EXERCISE DETAILS: Each line of the entries below that includes "cell" belongs in your answer.
-- MATERIAL PROVIDED follows --
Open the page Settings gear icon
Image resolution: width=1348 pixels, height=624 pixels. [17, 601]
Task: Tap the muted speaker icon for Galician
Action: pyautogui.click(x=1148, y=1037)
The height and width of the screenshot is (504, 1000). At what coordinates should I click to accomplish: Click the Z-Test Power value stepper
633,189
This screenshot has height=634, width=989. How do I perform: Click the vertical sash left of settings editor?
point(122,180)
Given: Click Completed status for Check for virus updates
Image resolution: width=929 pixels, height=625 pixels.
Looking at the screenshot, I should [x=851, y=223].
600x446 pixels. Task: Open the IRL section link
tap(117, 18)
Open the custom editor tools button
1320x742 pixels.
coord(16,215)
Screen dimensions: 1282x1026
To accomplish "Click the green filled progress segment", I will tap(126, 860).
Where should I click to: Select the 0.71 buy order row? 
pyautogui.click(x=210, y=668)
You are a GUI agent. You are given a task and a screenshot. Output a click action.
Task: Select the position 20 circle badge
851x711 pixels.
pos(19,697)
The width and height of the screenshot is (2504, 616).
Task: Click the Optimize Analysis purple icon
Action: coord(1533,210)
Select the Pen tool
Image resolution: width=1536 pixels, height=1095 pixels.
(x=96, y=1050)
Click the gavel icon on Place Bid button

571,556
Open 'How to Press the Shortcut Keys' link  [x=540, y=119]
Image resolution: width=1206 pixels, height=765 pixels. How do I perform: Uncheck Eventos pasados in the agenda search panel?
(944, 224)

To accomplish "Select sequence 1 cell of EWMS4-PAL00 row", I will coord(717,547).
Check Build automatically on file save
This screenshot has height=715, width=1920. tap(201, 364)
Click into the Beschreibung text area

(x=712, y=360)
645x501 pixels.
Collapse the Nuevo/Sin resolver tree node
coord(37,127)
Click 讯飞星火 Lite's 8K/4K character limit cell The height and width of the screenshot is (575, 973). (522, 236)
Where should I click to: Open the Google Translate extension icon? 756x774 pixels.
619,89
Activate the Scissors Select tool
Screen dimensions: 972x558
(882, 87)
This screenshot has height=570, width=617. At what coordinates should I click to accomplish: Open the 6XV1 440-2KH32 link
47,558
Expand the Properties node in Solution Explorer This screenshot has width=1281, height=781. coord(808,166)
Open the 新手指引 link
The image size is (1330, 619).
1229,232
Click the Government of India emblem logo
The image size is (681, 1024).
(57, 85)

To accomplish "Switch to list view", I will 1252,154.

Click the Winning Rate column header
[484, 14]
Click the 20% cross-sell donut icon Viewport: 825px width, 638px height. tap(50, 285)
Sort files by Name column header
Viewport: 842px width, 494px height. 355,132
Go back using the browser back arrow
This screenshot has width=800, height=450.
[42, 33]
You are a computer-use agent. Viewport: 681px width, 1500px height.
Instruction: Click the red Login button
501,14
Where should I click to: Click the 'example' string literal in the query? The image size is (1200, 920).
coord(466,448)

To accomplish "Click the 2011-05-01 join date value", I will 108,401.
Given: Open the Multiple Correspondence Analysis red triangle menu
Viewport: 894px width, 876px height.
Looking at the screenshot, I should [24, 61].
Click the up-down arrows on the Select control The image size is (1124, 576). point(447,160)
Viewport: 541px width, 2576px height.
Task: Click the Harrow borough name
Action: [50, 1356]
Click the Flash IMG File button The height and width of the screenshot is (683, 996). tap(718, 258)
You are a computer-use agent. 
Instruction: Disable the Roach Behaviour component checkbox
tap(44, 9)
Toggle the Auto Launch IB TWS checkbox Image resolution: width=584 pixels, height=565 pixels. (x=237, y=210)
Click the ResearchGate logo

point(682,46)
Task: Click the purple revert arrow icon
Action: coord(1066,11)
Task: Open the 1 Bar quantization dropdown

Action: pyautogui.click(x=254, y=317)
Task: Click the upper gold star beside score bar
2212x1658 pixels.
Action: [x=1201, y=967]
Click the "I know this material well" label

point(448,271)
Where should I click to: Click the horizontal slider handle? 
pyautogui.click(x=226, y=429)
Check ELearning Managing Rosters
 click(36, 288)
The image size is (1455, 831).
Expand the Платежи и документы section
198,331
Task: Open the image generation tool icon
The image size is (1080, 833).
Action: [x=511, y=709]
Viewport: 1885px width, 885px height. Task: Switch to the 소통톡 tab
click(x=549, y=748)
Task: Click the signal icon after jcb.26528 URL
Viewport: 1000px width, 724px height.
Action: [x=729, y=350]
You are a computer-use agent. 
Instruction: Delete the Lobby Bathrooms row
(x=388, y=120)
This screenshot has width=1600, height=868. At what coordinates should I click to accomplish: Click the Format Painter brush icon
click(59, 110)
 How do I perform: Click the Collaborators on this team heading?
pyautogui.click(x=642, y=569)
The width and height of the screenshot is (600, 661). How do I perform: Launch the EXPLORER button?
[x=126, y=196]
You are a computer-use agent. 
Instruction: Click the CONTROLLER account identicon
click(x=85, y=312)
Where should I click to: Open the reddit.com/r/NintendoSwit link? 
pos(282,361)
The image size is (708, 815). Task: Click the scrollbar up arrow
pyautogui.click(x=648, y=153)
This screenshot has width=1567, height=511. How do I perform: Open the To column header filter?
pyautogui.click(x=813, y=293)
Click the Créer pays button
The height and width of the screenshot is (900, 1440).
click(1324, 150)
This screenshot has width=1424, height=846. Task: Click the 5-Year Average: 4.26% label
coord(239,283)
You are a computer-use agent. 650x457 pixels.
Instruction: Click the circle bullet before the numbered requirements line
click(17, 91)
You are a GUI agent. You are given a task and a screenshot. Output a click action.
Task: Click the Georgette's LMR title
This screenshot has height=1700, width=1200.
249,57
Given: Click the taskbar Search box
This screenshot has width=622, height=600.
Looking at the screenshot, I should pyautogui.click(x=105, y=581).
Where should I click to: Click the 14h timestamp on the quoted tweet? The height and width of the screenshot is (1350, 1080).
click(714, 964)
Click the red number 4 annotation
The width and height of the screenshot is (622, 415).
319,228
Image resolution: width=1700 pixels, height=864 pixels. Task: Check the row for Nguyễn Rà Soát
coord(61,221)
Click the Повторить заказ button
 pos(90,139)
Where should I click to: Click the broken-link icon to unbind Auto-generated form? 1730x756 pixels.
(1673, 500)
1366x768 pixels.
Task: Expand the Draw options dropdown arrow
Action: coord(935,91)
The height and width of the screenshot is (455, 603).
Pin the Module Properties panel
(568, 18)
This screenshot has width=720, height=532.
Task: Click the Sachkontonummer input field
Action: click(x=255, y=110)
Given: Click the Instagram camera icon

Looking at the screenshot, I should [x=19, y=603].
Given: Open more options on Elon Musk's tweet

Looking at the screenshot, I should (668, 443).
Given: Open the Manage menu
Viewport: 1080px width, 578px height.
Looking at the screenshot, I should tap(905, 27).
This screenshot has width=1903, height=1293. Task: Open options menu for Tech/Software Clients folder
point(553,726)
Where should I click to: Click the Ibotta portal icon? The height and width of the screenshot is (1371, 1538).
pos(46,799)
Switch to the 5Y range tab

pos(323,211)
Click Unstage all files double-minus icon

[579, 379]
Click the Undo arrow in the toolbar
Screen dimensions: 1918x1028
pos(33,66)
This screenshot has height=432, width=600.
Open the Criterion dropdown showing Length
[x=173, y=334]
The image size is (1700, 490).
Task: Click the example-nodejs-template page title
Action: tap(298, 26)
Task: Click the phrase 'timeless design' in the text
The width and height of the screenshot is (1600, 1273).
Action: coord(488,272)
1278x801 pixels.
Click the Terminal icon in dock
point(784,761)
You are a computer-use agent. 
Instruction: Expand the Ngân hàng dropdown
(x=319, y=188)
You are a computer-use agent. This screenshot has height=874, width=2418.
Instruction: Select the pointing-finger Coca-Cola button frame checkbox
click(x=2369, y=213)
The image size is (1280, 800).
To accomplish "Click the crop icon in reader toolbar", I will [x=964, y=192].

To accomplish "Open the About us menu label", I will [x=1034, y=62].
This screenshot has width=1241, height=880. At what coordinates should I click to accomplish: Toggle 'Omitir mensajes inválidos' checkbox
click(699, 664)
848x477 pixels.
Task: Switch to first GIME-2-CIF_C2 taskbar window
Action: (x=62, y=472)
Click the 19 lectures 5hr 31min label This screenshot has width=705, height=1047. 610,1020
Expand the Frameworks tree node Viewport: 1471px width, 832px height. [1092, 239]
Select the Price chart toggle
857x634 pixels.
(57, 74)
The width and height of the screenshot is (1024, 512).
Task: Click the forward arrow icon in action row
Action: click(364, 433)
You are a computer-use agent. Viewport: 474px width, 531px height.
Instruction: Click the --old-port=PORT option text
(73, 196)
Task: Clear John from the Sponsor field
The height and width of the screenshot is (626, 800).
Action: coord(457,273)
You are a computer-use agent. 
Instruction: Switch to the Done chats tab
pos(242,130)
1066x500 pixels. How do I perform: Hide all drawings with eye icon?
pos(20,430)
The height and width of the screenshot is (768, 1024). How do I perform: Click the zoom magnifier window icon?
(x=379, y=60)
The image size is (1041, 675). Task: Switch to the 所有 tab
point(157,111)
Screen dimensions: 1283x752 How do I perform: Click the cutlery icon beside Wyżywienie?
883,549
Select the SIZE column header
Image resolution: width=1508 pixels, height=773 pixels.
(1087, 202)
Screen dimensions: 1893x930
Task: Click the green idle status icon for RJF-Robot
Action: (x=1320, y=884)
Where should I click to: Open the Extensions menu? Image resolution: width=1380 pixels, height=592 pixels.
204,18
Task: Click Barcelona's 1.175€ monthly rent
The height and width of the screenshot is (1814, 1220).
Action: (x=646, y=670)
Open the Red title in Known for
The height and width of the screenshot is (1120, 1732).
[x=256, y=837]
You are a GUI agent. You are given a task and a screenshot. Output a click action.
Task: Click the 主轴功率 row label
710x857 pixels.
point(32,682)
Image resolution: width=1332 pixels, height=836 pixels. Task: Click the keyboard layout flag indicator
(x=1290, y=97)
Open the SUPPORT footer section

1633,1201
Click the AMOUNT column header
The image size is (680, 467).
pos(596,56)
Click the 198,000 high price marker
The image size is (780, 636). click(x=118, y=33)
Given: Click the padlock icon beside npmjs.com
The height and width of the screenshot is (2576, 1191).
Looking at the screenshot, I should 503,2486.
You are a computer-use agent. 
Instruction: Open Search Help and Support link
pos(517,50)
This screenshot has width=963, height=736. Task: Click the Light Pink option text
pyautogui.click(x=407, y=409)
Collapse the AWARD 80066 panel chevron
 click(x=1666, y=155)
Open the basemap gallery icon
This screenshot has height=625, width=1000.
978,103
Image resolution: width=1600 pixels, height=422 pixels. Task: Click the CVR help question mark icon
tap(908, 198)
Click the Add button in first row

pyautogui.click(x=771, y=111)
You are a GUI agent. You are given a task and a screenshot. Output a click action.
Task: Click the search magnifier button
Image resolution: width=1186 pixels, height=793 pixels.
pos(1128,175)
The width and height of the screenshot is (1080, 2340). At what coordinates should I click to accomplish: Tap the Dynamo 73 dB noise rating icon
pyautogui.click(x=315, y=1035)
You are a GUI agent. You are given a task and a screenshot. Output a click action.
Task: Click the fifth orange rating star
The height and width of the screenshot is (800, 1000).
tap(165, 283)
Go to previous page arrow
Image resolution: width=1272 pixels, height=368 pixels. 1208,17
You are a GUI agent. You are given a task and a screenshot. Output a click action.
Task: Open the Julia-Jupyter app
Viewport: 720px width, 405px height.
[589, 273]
-- MATERIAL PROVIDED concluded --
ANSWER SPACE:
To accomplish "Select sequence 1 cell of EWMS4-PAL00 row", I will coord(717,547).
Click 讯飞星火 Lite's 8K/4K character limit cell The height and width of the screenshot is (575, 973). (522, 236)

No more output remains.